PMG DeJoy apologizes for Postal Service’s slow mail delivery
Washington Postal Scene by Bill McAllister
Postmaster General Louis DeJoy has apologized repeatedly for the slow mail deliveries that have marked his first year in office and vowed that the United States Postal Service will rebound from its poor performance.
Speaking to the Postal Service’s board of governors, which hired him, DeJoy blamed the COVID-19 pandemic and an unexpected surge of packages for causing mail delays across the country that have provoked anger and calls for the resignation of top postal officials.
“All in all, we threw everything we had at it and we fell short,” DeJoy told the governors during a Feb. 9 telephone meeting.
The postmaster general acknowledged that mail service “fell far short” of the federal agency’s standards and promised a new financial plan should speed the recovery.
The postal board’s newly installed chairman, Ron A. Bloom, agreed with DeJoy’s assessment, saying that “our current level of service is acceptable to no one at the Postal Service.”
None of the six governors, all appointees of former President Donald Trump, gave any hint of quitting over the mail problems.
Newly elected board vice chairman Roman Martinez IV praised DeJoy, saying the Postal Service “needs a leader who knows how to lead … and the postmaster general is that person.”
DeJoy, who had warned that a postal rate increase was imminent, said the financially troubled agency’s long-awaited financial plan will restore its health.
He did not offer any details of the plan but said it first must be discussed with unions and other postal stakeholders.
If the plan is not adopted, the USPS is likely to continue to run massive deficits, DeJoy said. The red ink could reach $190 billion in deficits during the next 10 years, he said.
“The future of the Postal Service must not be about placing blame,” DeJoy said, referring to the current mail slowdown.
The impact of the pandemic and slower mail was reflected in the Postal Service’s first-quarter financial results, which were released at the meeting.
For the quarter ended Dec. 31, 2020, typically the best of the year, the Postal Service reported a net operating profit of $318 million, compared to a loss of $748 million during the same period last year.

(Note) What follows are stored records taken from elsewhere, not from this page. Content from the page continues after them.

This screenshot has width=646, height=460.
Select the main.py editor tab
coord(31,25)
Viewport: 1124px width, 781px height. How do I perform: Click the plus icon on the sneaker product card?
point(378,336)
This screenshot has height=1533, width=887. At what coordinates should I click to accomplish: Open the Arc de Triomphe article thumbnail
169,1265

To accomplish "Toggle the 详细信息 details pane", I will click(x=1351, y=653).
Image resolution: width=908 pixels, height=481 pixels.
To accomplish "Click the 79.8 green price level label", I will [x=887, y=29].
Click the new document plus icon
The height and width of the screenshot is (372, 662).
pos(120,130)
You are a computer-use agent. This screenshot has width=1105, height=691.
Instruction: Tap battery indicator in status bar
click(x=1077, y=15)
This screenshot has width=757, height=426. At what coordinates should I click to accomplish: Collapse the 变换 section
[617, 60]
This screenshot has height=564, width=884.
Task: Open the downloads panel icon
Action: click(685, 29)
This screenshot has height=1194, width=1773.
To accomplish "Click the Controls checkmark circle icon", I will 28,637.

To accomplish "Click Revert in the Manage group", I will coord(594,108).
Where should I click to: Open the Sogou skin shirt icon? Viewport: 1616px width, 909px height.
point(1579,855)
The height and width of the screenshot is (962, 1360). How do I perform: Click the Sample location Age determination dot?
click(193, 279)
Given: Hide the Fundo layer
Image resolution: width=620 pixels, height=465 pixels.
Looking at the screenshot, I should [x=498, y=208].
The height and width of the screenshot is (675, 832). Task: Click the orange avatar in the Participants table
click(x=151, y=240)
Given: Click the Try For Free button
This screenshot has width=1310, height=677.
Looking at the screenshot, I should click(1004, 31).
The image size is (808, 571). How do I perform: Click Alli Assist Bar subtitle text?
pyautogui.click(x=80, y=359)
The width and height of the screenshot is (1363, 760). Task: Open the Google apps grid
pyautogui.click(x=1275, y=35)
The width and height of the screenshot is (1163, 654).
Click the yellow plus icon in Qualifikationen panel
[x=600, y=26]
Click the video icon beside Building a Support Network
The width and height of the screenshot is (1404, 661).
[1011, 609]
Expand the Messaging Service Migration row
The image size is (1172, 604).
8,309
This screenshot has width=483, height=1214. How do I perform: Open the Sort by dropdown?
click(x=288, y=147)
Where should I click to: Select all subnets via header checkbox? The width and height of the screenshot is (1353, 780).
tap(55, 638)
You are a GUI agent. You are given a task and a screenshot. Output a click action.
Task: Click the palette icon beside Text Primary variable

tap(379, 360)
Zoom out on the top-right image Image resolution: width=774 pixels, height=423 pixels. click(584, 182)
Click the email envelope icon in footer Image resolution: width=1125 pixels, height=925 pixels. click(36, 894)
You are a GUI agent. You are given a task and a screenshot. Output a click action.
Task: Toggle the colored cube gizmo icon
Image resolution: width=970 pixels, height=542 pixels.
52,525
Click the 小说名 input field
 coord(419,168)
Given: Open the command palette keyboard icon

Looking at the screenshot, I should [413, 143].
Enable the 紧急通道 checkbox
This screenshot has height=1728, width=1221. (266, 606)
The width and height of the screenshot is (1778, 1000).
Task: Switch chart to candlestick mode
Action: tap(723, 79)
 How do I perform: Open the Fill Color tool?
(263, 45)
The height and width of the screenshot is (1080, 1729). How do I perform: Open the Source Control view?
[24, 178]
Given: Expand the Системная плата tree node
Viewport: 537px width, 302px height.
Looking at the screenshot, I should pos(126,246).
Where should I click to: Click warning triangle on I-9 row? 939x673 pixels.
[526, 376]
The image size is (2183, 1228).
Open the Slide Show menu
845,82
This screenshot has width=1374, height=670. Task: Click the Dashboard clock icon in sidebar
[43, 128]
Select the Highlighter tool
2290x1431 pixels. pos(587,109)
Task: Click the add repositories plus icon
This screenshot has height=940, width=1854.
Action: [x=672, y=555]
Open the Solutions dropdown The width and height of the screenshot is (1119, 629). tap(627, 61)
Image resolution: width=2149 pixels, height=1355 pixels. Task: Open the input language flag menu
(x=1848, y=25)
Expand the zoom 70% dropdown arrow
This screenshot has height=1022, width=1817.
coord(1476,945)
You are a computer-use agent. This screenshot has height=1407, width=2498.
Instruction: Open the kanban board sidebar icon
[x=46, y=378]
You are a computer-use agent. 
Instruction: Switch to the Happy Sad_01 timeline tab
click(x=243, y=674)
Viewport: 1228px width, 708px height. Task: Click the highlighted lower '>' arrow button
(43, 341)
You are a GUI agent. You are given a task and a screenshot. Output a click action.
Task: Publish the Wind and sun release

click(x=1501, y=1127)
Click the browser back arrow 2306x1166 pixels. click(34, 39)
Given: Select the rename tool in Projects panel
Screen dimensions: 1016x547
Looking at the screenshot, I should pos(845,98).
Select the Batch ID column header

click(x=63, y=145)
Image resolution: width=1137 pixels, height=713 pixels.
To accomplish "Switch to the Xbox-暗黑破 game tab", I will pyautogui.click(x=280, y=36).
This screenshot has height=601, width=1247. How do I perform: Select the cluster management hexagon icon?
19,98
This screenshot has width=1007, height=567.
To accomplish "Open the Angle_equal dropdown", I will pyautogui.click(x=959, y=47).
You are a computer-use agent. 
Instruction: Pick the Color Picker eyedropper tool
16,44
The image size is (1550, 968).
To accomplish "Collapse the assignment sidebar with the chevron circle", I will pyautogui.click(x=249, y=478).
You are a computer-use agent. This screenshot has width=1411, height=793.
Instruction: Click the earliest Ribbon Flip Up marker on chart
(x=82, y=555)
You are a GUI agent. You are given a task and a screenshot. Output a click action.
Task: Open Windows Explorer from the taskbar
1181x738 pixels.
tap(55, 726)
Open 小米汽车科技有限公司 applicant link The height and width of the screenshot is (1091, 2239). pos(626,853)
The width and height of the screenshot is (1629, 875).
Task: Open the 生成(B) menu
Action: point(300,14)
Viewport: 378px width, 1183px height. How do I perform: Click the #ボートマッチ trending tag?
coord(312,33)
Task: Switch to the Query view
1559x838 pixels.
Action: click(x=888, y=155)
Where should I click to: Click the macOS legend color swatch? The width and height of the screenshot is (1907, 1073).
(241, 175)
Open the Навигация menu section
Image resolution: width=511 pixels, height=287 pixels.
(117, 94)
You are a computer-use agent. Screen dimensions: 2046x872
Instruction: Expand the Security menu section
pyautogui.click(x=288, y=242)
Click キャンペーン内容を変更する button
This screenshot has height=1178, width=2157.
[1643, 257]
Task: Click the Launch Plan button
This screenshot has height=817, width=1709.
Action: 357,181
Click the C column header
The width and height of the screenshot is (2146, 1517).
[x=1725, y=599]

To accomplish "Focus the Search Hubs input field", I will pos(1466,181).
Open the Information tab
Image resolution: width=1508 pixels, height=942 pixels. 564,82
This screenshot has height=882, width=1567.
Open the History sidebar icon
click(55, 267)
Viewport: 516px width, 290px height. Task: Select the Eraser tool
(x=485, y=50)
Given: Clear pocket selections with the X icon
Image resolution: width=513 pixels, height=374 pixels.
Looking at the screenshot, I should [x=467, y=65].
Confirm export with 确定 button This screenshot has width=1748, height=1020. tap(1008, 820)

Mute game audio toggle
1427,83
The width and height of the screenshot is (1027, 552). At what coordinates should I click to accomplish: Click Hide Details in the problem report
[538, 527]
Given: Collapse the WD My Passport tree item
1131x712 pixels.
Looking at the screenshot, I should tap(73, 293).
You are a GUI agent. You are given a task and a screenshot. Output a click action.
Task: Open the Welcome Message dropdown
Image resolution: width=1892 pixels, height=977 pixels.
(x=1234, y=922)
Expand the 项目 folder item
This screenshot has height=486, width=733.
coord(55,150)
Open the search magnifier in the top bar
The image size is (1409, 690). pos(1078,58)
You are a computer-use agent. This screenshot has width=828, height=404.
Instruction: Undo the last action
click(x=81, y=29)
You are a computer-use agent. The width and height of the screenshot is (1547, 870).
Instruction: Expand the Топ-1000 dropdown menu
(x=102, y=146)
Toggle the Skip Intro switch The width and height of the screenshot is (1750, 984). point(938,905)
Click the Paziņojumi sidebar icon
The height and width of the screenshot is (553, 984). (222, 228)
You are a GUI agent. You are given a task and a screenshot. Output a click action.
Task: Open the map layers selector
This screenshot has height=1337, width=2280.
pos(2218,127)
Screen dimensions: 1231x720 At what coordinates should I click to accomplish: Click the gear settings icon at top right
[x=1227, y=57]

Thanks to election year mailings, revenues increased to $21.4 billion, up 11 percent from the previous year’s $19.4 billion.
Those revenues were buoyed by a 25 percent growth in package sales, a surge that DeJoy and others said will not last.
Moreover, there was a slip in first-class and marketing mail of about 4 percent for the quarter. That decline accounted for a $423 million loss in revenues, a drop that was “exacerbated by the Covid-19 pandemic,” the USPS said in a financial filing.
The USPS also said that the package surge is likely to ease because “certain major customers will return to diverting their volume from our network.”
Citing those figures, DeJoy said, “It is essential that the Postal Service adopts comprehensive reforms so that we are able to meet the changing needs of our business and residential customers and ensure our ability to provide reliable, universal mail and package delivery for all Americans.”
The quarterly mail service performance numbers announced at the meeting provided another indicator of the troubles of slower mail service.
The composite index of first-class letters delivered on time fell to 78.4 percent from 90.4 percent in the same quarter a year earlier, a dramatic decline for that index.
Two-day first-class mail fell to 82.8 percent from 92.5 percent, and three-to-five day first-class mail fell to 72.9 percent from 88.4 percent.
Marketing, or advertising, mail also declined to 84.5 percent from 89.1 percent.
The selection of Bloom, a Democrat and former official in the Department of the Treasury during the Obama administration, as chairman could have implications for President Joe Biden’s administration.
Some postal unions have been pushing Biden to quickly fill four vacancies on the board of governors.
One of those seats belongs to Bloom, whose term expired in December.
He is currently serving a holdover term of one year, or until he is replaced by a Senate-confirmed nominee.
Bloom replaces Robert M. Duncan of Kentucky as board chairman.
Duncan, a former Republican Party chairman, was a key player in the selection of DeJoy as postmaster general.
Duncan has come under fire from Congressional Democrats for his role at the USPS. Some newspaper editorials also have been critical of Duncan.
By electing Bloom as their chairman, the governors may be hoping that Biden will not move to replace him, as the American Postal Workers Union has urged.
The governors praised Duncan’s role in rebuilding the board’s role at the Postal Service by giving him the John Wanamaker award, one of the agency’s highest honors.